**Aim of the exercise**.
Your answer should consist of the lines in the following data that contain "with".

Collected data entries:

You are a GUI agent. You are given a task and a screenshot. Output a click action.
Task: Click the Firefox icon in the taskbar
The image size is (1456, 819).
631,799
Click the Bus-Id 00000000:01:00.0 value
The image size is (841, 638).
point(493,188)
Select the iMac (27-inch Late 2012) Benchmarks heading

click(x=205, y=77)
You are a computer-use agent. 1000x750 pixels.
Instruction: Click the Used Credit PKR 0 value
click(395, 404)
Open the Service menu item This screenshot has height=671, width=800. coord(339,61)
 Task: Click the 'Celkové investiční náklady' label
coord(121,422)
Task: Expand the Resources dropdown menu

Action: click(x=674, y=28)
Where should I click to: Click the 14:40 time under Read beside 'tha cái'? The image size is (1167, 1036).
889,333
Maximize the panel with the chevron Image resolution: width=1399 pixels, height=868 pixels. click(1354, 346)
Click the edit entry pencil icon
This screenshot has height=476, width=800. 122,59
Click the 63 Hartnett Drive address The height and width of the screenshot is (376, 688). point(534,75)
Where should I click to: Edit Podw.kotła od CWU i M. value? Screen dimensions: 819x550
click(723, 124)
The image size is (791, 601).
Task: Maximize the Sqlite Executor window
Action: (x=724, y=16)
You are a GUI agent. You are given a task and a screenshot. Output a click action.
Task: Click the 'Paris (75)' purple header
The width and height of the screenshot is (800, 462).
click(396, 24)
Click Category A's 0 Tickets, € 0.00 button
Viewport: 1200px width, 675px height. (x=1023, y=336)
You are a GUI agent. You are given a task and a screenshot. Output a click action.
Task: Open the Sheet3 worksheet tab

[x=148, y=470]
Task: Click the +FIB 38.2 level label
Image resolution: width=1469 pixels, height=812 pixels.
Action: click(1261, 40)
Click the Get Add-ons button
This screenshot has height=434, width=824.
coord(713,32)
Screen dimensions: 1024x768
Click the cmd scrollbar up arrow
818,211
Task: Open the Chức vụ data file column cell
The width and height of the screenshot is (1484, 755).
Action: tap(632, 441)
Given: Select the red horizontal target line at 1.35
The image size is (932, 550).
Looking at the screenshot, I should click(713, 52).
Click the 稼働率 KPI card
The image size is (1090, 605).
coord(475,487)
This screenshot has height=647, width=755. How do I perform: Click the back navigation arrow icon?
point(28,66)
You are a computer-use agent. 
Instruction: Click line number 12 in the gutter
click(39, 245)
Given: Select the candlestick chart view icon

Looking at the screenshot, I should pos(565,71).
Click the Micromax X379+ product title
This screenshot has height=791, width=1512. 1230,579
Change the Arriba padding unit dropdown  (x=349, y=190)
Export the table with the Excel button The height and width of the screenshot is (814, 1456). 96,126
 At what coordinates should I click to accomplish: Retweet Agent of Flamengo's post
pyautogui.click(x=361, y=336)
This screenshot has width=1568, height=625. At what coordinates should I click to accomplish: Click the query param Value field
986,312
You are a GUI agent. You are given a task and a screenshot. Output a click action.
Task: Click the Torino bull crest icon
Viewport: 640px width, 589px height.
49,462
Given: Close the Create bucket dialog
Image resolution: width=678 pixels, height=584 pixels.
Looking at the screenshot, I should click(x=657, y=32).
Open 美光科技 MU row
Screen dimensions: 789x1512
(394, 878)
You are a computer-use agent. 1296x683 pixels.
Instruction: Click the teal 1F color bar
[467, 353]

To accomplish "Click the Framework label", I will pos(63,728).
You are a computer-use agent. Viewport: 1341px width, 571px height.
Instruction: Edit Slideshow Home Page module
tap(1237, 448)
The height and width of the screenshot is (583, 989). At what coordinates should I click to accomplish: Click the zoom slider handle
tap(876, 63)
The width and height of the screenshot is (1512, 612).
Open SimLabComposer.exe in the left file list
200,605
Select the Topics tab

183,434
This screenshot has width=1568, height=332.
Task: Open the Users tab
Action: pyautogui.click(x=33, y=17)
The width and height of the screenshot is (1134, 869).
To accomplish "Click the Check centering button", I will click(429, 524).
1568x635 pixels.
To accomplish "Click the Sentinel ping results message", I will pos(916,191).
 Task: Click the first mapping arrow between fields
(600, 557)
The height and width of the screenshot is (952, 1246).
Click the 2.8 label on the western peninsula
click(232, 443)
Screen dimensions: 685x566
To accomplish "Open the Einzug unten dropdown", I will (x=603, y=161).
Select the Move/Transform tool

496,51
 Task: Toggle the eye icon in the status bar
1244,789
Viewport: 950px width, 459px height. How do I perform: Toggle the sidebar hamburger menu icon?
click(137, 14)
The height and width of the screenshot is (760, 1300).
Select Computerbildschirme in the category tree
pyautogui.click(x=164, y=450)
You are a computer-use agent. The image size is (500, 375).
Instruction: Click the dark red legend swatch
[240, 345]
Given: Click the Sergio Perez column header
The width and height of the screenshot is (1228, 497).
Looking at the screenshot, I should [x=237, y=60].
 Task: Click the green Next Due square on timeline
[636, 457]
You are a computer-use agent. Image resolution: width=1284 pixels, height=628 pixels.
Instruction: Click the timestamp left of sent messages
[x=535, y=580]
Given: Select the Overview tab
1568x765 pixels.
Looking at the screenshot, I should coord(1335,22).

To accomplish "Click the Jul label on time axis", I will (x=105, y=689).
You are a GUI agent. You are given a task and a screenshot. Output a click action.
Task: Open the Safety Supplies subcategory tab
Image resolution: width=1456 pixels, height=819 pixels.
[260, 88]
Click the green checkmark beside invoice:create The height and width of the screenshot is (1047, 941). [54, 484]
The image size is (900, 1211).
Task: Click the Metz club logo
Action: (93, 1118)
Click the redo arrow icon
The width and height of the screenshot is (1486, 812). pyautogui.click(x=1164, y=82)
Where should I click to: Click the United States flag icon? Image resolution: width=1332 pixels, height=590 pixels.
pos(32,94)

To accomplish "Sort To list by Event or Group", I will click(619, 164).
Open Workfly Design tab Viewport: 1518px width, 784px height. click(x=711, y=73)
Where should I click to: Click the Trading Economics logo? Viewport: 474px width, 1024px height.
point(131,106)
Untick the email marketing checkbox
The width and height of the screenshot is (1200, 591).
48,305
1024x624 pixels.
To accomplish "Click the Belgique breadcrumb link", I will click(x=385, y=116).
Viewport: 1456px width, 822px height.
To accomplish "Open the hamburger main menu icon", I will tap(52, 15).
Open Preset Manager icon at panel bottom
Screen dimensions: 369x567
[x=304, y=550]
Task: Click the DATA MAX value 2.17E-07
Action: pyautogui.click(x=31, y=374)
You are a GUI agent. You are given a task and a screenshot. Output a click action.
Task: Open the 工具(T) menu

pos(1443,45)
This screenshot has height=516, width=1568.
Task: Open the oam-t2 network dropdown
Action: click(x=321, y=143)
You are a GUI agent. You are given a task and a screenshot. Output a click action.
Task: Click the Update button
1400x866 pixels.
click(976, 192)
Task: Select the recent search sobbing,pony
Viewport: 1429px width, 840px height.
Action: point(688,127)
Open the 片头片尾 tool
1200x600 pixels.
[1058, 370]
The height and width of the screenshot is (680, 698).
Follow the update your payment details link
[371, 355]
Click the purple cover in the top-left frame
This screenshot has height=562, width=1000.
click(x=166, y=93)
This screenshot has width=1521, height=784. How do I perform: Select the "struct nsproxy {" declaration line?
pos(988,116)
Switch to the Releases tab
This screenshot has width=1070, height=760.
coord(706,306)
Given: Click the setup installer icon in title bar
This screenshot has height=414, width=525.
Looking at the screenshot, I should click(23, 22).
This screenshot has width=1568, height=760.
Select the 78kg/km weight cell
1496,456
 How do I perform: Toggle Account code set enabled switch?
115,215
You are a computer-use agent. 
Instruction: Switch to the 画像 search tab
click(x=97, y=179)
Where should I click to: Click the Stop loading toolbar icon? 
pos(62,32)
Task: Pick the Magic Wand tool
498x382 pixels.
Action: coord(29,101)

**Exercise solution**.
Maximize the panel with the chevron Image resolution: width=1399 pixels, height=868 pixels. click(1354, 346)
Export the table with the Excel button The height and width of the screenshot is (814, 1456). 96,126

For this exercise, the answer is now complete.